The key verses are 15-21, and the phrases “day of the Lord”, “the kingdom shall be the Lord’s”, clearly point to the final “day of the Lord”. The kingdom of Edom may be revived in the last days and “all” the heathen will be effaced. This refers to the destruction of the Gentile armies at Armageddon. They will assist the armies of the Anti-Christ against the Jew, even as their forefathers assisted Nebuchadnezzar. Then Israel shall possess her possessions in the millennium, v. 17. The Edomites will be extinguished, v. 18, though this was partially fulfilled by Titus in a.d. 70. Their land will be annexed. This will probably be done by the Lord acting on Israel’s behalf, Joel 3. 19-20. The land of Edom will remain a desolation and thus will be a permanent warning to the millennial nations of the fate that awaits those who are the antagonists of God’s chosen people. The end of all prophecy is “the kingdom shall be the Lord’s”.


This little book has a twofold message for our day, (1) Sin, vv. 3-4; 10-14; and (2) Salvation and Sovereignty, vv. 17, 21.

  1. Sin. Pride is the sin of sins, v. 3a, and the sin of our day among those who profess to follow the Lord, who was “meek and lowly”. This leads to five other sins, independence, v. 3b; injury, v. 10; indifference, v. 11; indulgence, v. 12; and interference, v. 14. Note “thou stoodest on the other side”, v. 11 and “thou shouldest not”, vv. 12, 13, 14. The message therefore which Obadiah has to bring to us is the sin of neutrality. If we are to play the man at all it is impossible to be neutral. The church needs men of conviction and character, to stand in moments of grave moral issue. How much injury have you caused to your brother by passive or active opposition? Have you rejoiced in the calamities that have befallen others? How many saints have we cut off by scandal, v. 14? Are we like the priest and the Levite, passing by on the other side, Luke 10. 32, doing nothing for God or man?
  2. Salvation. In contrast to the man of pride of heart, which is deceptive, presumptive and destructive, v. 3, there is the coming day of victory - “deliverance”, v. 17, sanctity - “holiness”, and security – possess your possessions. Do you live up to your name as the Lord’s servant? Are you serving the Lord, or criticising those who do? Do you really worship the Lord? or are there other objects of interest and affection and He only has second place? The Lord is looking for men like Obadiah today! The secret of Jacob’s history is that he was prompted “by faith”, Heb. 11. 21. The secret of Esau’s degeneration is that he was a “profane person”, Heb. 12. 16.

An Analysis


  1. The revelation of Edom’s shame, 1-9.

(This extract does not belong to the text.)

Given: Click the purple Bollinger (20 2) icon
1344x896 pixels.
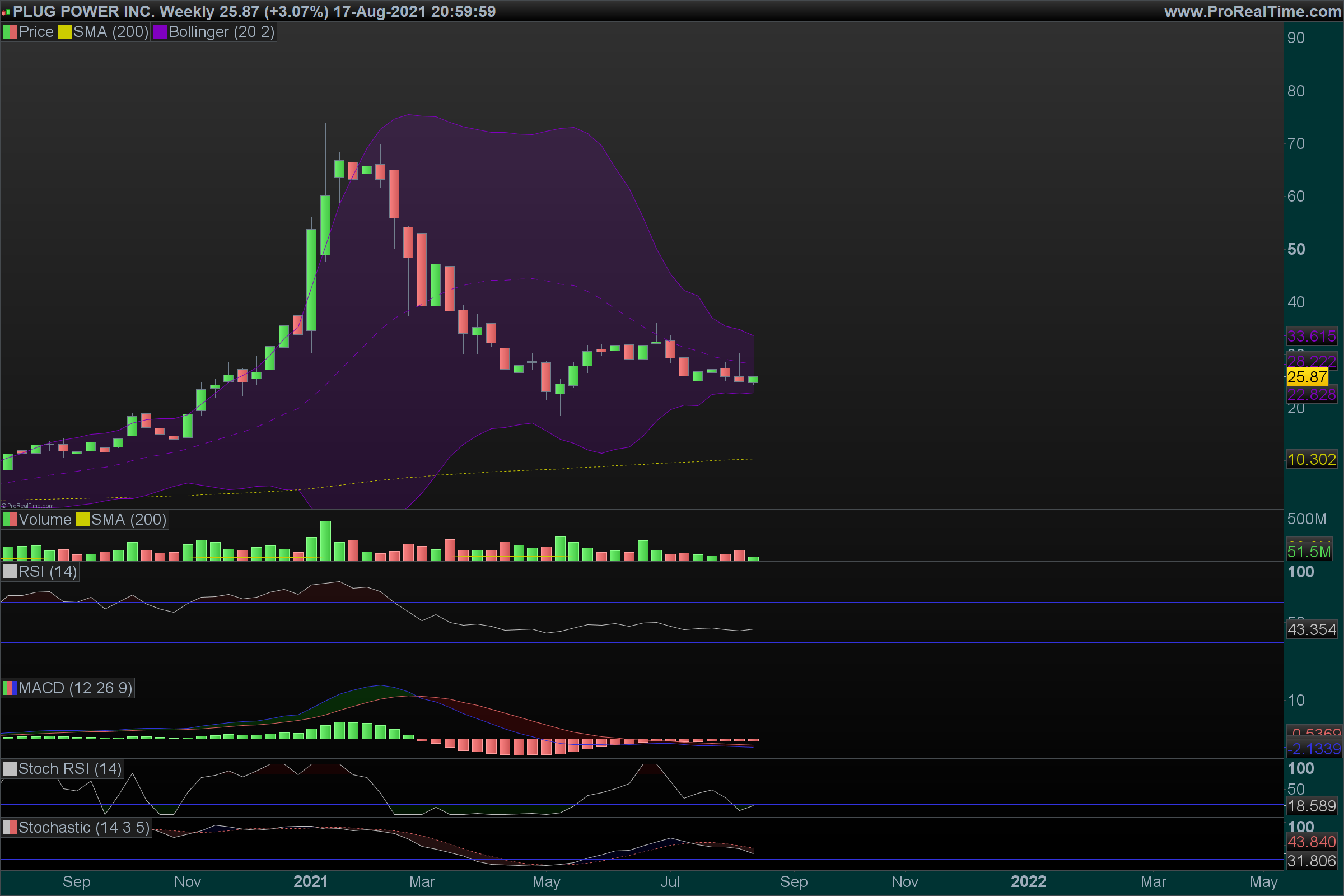Looking at the screenshot, I should tap(160, 32).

  2. The Human Messenger, Obadiah, Ia.
  3. The Divine Message, the vision and the voice, Ia-9. Diminished, small, despised, 2; Deceived and defiant, 3; Self-deification, as the eagle, 4; Self-protection, among the stars, 4; Degraded by the Lord, cut off, 5; Despoiled by the enemy, they had enough, 5; Deserted by friends, deceived, against thee, 7; destroyed by the Lord, their wise and mighty, 8-9.
  • The record of Edom’s sin, 10-14.
  • Their Sin Defined, violence, 10a.
  • Their Sin Denounced, shame cover thee, 10b.

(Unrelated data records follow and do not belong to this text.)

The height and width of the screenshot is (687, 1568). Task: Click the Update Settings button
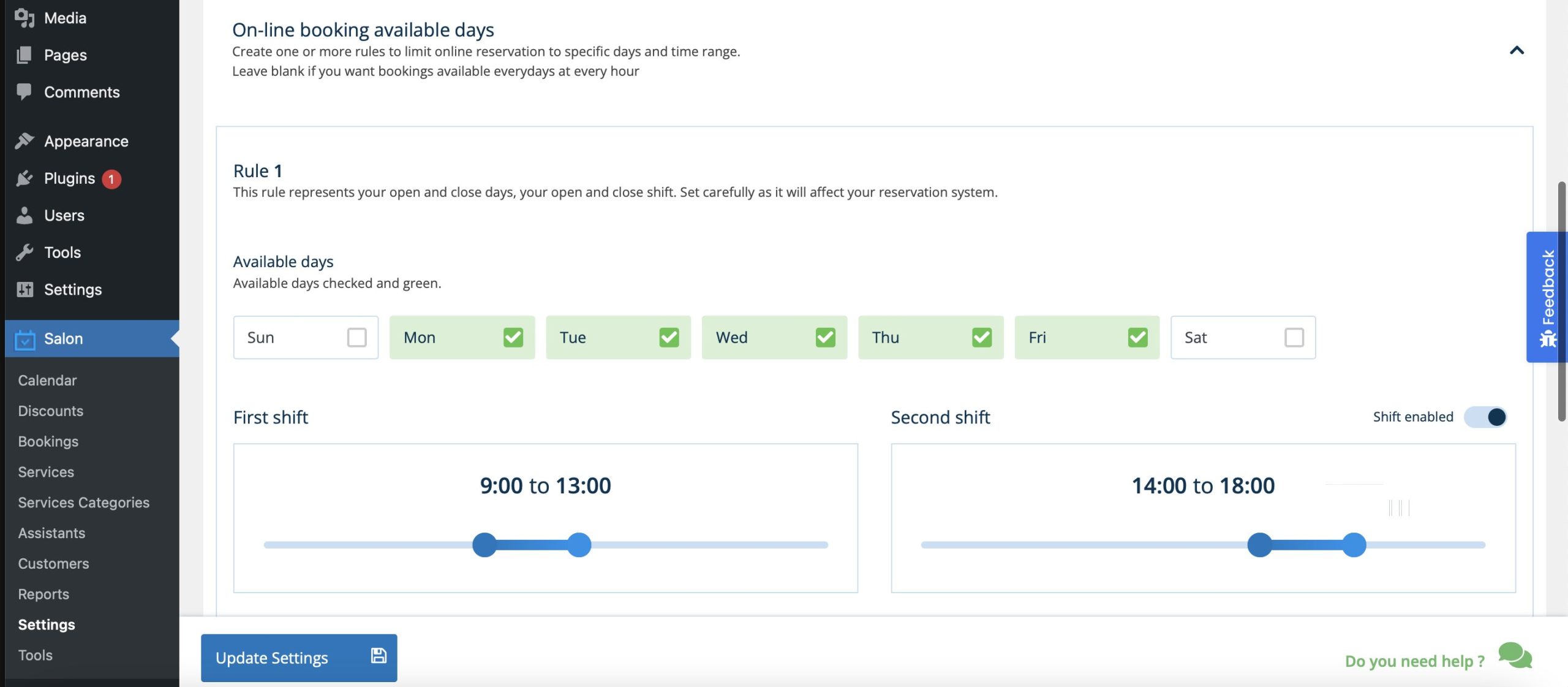click(x=299, y=658)
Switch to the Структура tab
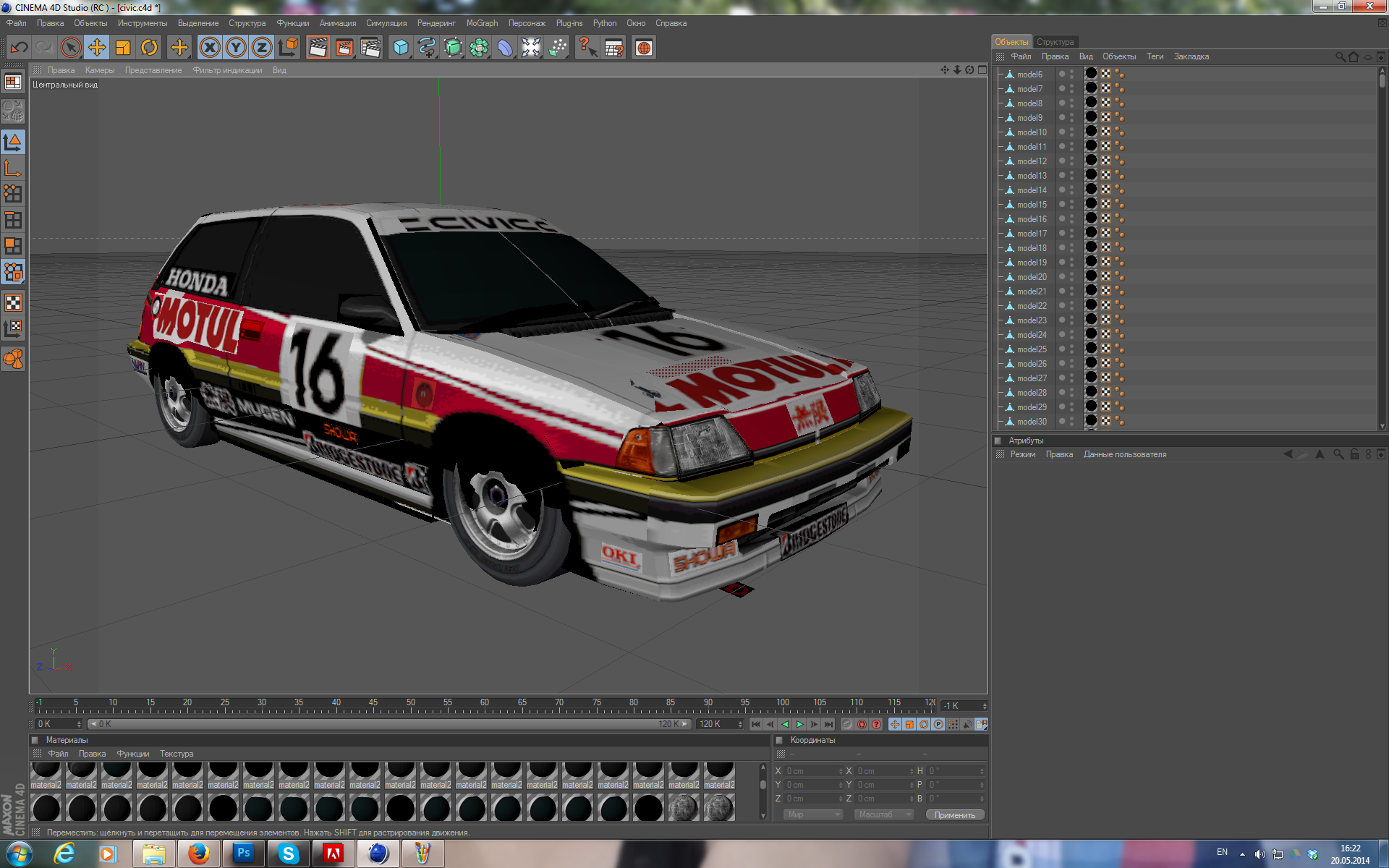Screen dimensions: 1389x868 [1055, 42]
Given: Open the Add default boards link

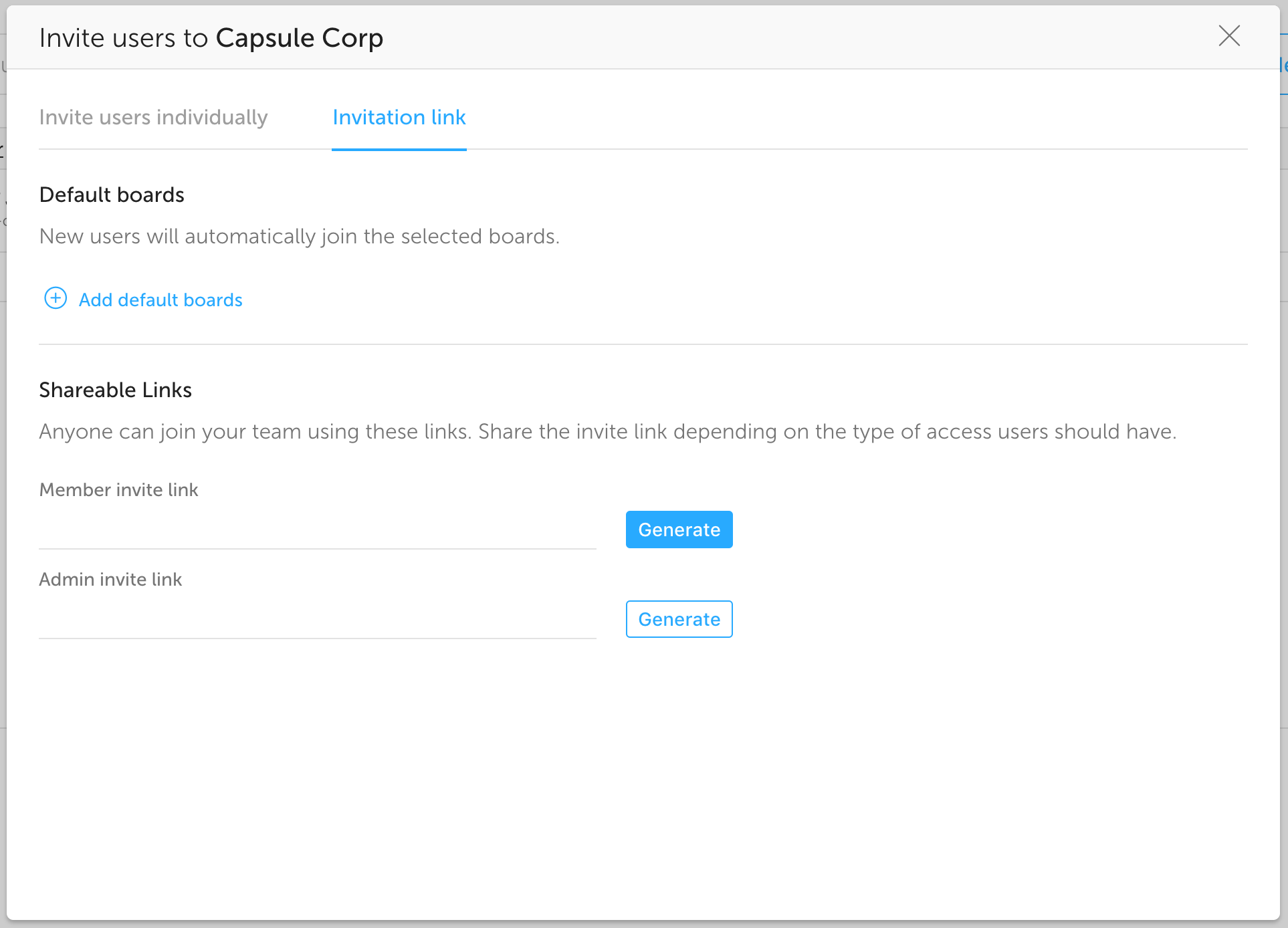Looking at the screenshot, I should click(160, 300).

  • Their Sin Detailed, 11-14.
  • Note : Refusing Judah help, 11; Rejoicing over calamity, 12; Ravaging their cities, 13; Resisting their escape, 14.
  • The retribution for Edom’s sin, 15-21.

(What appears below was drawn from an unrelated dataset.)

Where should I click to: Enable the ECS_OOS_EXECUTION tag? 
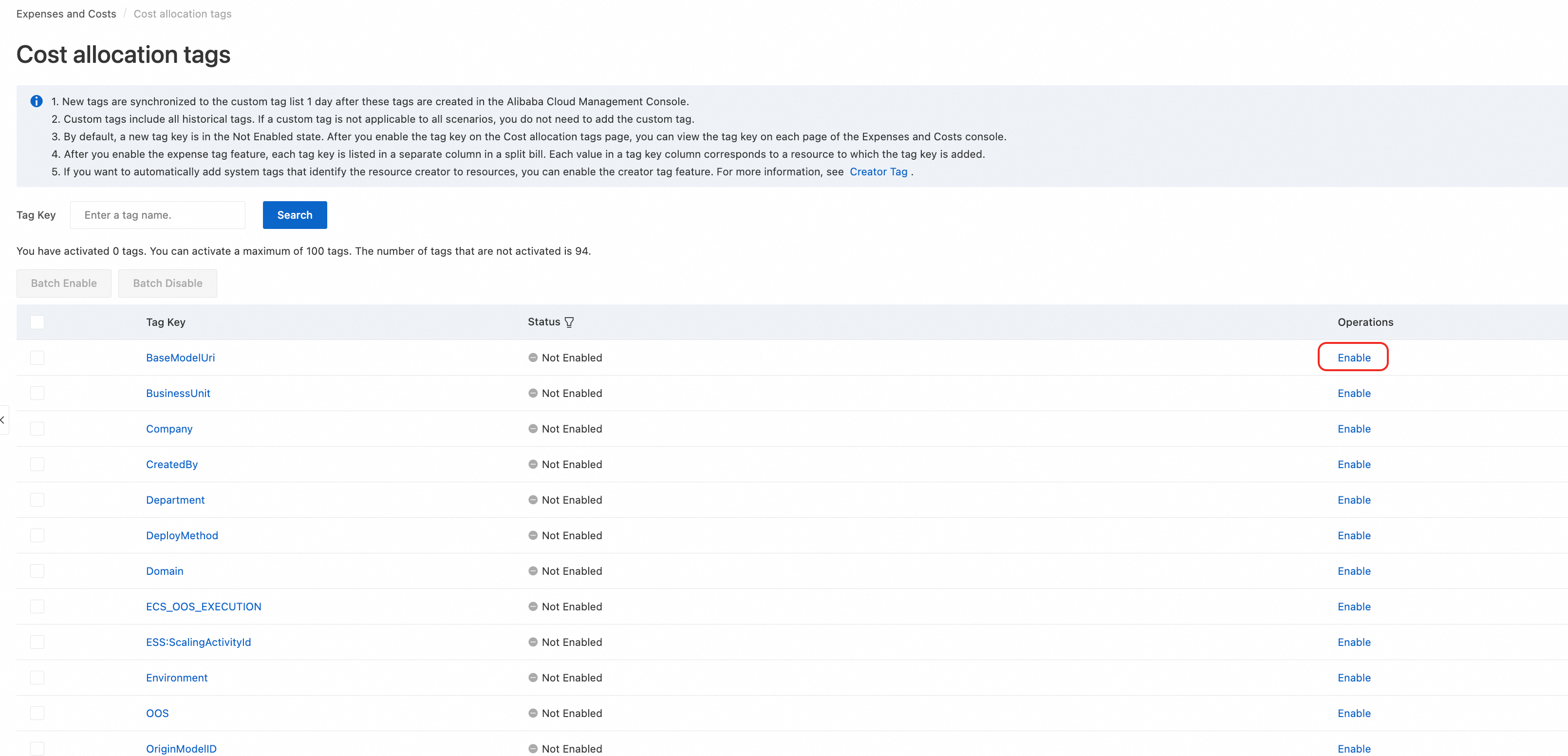[x=1353, y=606]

  • The Day of Retribution, day of the Lord near, 15.
  • The Law of Retribution, as thou hast, 15.
  • Revelry and Ribaldry, 16.
  • Rescue and Retribution, 17.
  • Israel Established and Enriched, 17.
  • Edom Extinguished, fire and stubble, 18-19.
  • The Endless Kingdom, the Lord’s 21.
  • Meditate on carnal security and its end, 3-4; callous, cold indifference, 11; the blessings of victory, 17-18.